Ypey setzte sich neben eine alte Frau mit wenigen fauligen Zähnen, die auf einer zusammengefalteten Decke saß und einen Coffee-to-go-Becher vor sich stehen hatte, in dem ein paar Münzen lagen. Ypey wackelte mit meinen Zehen und zog sich dann seelenruhig die Schuhe wieder an.

 

Als sie fertig war, betrachtete sie die Alte einen Moment, die etwas Unverständliches vor sich hin murmelte.

 

"Hier", sagte Ypey und reichte ihr zwei 50-Euro-Scheine.

 

Wo hatte sie die her?

 

Die Augen der Bettlerin wurden groß. Sie wirkten glasig.

 

"Ich möchte dir eine Frage stellen: Was würdest du mit einer Millionen Euro machen?"

 

Die Bettlerin hatte sich die zwei Scheine geschnappt und rappelte sich mühsam auf.
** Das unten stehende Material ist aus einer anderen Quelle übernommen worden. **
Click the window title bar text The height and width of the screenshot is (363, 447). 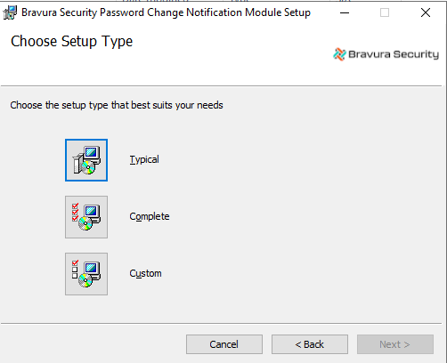click(166, 12)

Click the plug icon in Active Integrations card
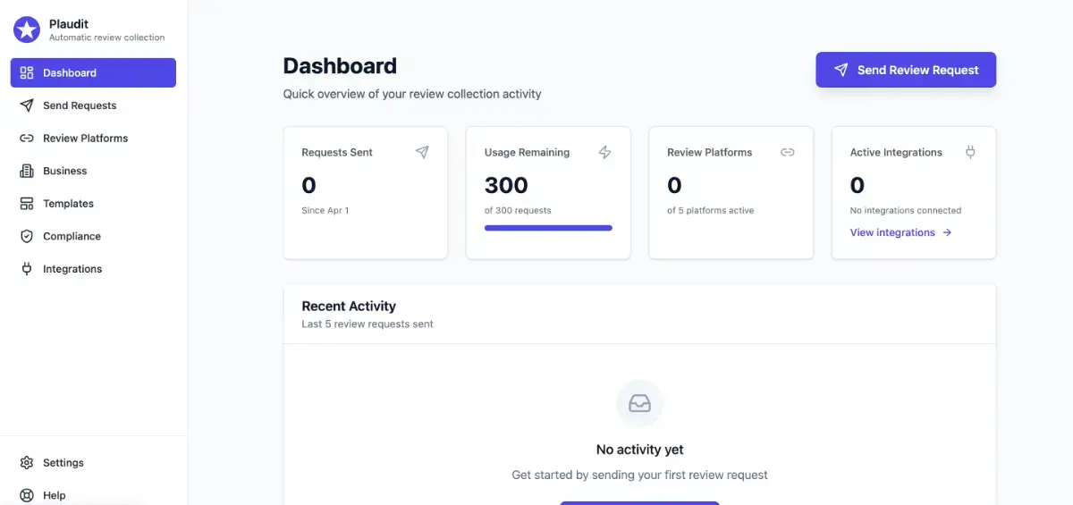point(970,152)

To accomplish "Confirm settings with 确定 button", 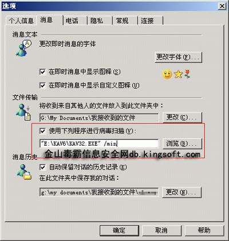I will point(119,231).
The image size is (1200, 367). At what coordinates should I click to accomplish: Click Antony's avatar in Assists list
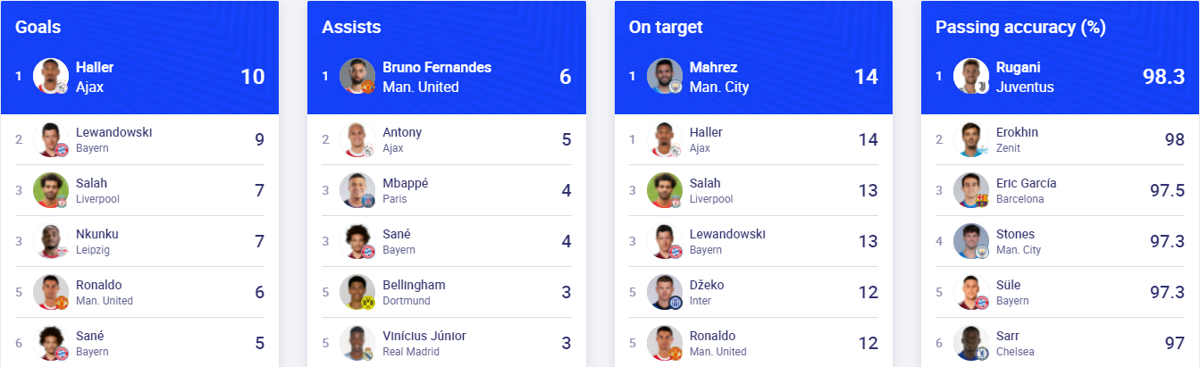[x=357, y=139]
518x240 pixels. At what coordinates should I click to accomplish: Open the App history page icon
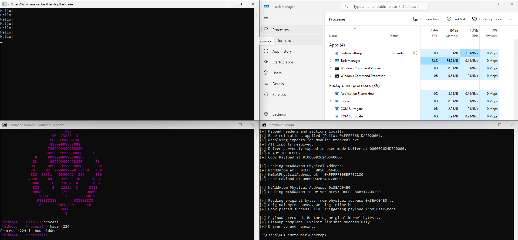(x=266, y=51)
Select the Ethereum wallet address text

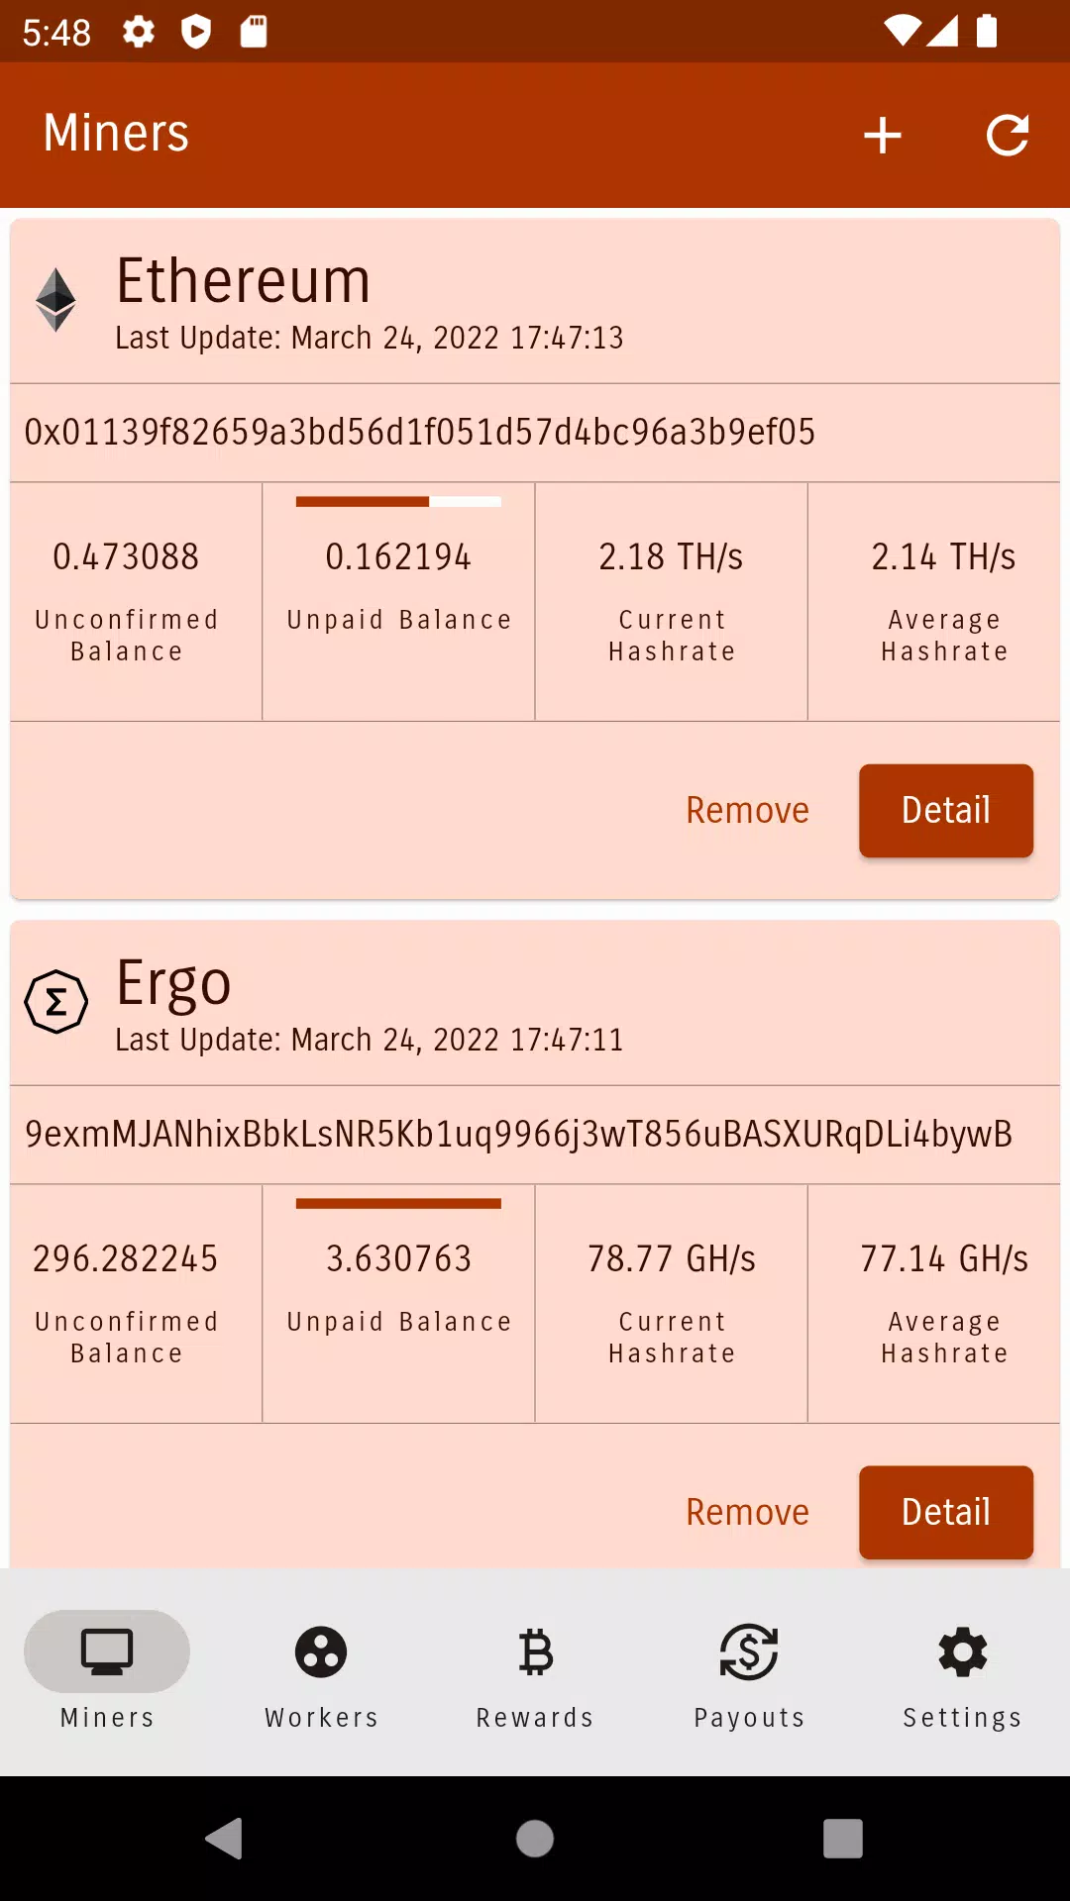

Schnelles Schlurfen brachte einige Meter zwischen mich und sie, bevor sie sich noch einmal unsicher umblickte. Ich merkte, wie Ypey ihr verständnislos hinterher sah.

 

Die Bettlerin tappte weiter. Ihren Pappbecher mit 76 Cent hatte sie einfach stehen gelassen.

 

Wieso hat sie nicht geantwortet?, fragte Ypey.

 

Vielleicht hat sie die Frage überfordert.